↓

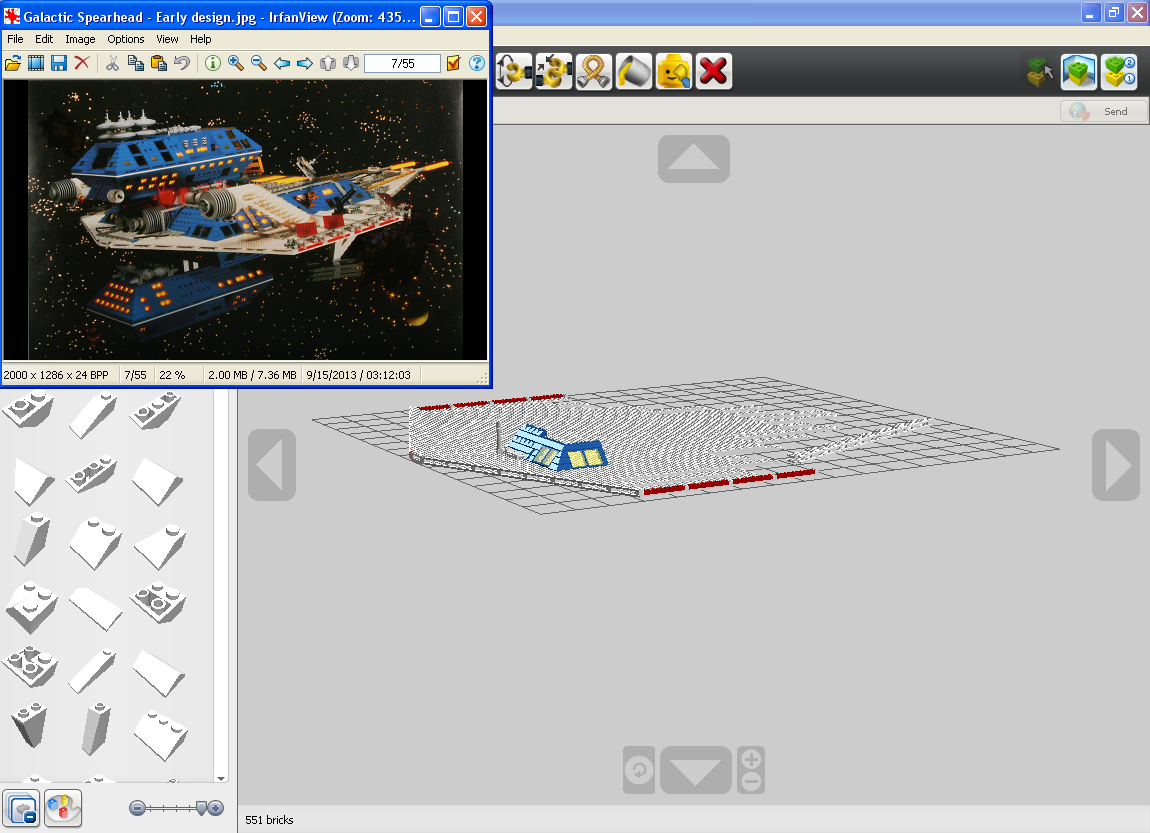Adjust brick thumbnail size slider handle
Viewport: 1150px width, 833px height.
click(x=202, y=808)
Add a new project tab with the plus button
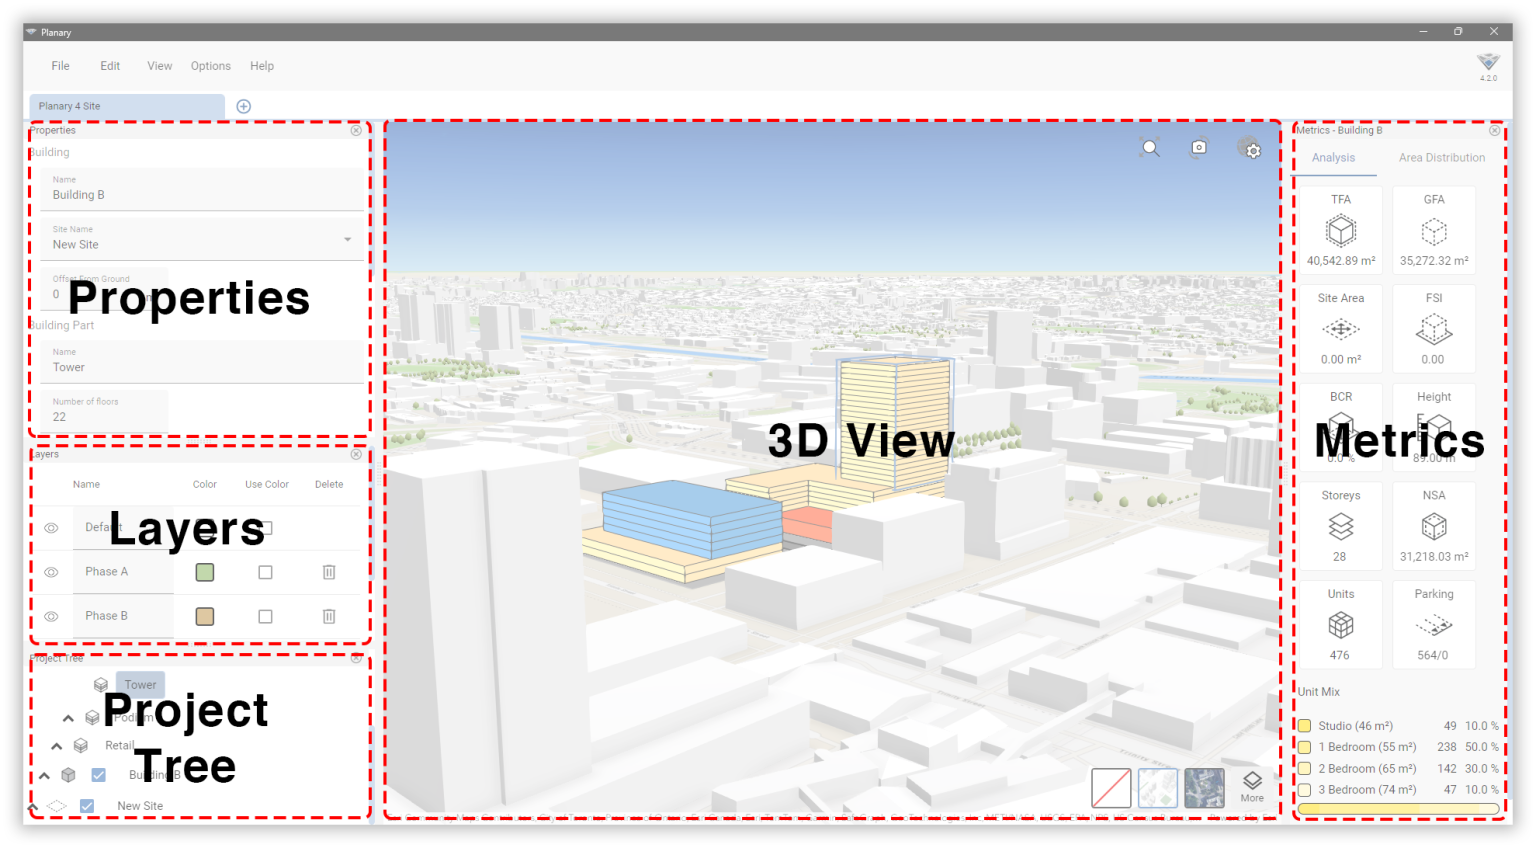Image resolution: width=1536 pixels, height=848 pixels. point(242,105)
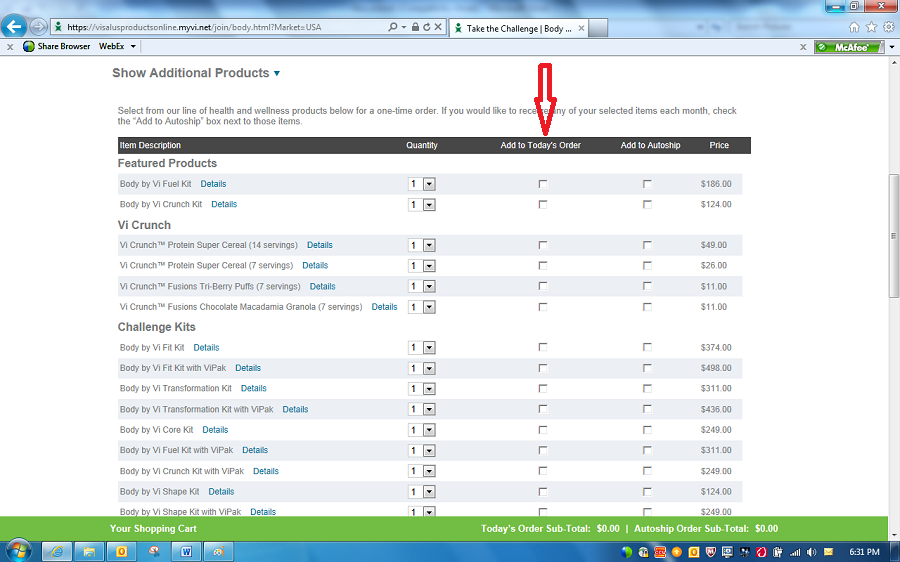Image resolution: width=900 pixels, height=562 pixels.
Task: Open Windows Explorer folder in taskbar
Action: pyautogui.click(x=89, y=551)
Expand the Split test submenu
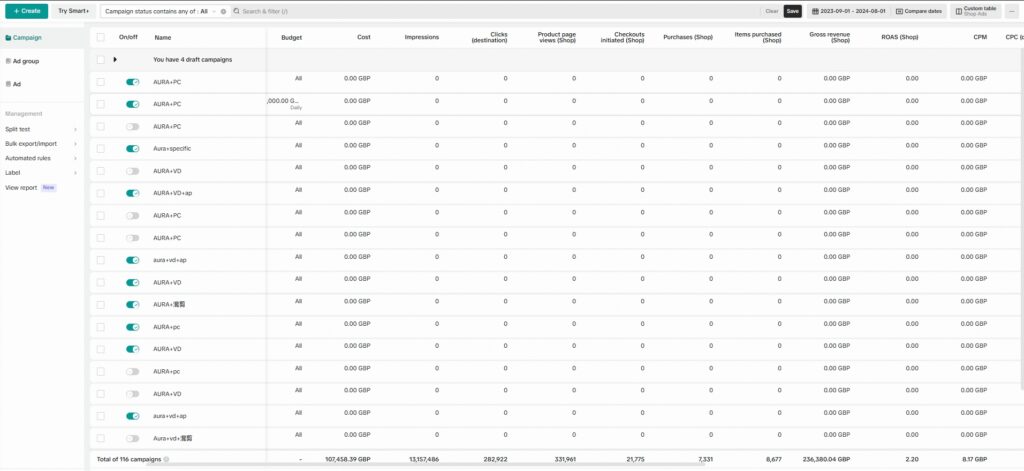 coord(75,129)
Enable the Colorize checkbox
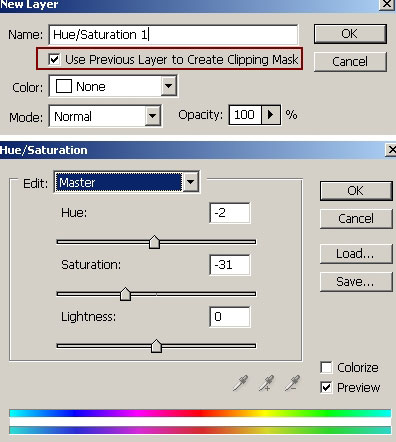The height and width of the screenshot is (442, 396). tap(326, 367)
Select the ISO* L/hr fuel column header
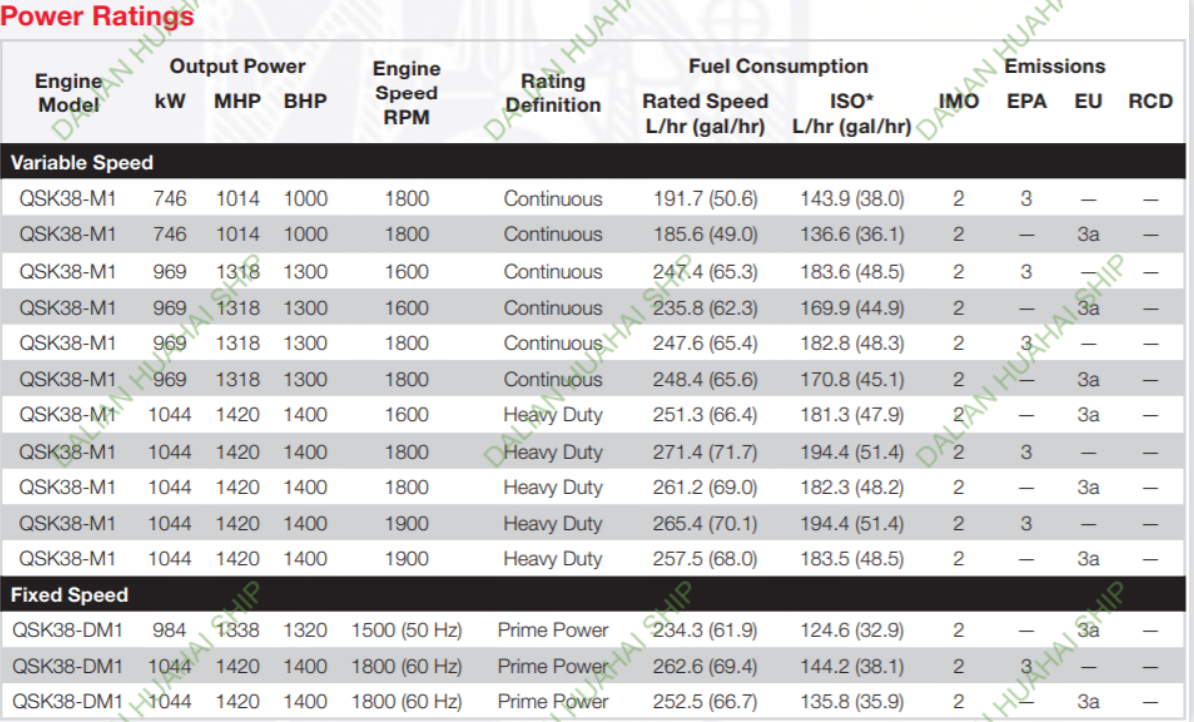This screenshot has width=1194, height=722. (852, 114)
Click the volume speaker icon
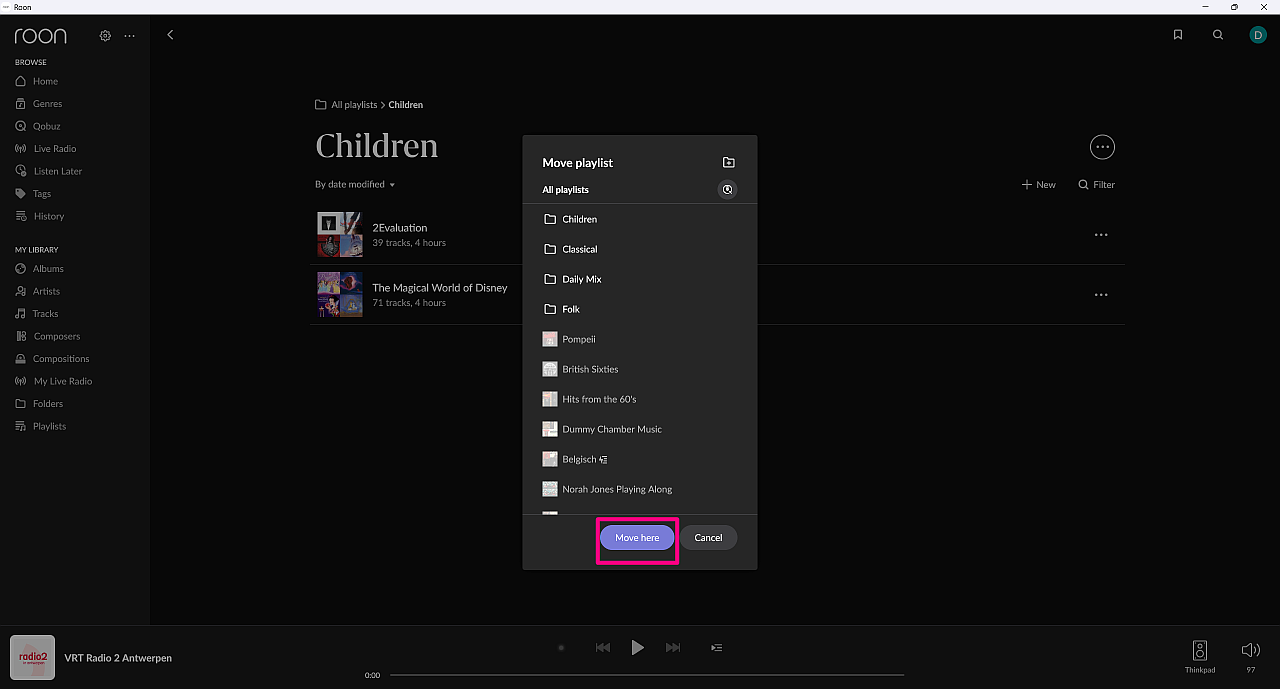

↑

Task objective:
An exact copy is needed of every line from the line containing "Add a new project tab with the plus button" to the last line of the records; pictures stay out of it.

Result of the task:
Add a new project tab with the plus button
Image resolution: width=1536 pixels, height=848 pixels. point(242,105)
Image resolution: width=900 pixels, height=562 pixels.
Task: Open Windows Explorer folder in taskbar
Action: pyautogui.click(x=89, y=551)
Expand the Split test submenu
 coord(75,129)
Enable the Colorize checkbox
The height and width of the screenshot is (442, 396). tap(326, 367)
Select the ISO* L/hr fuel column header
This screenshot has width=1194, height=722. (852, 114)
Click the volume speaker icon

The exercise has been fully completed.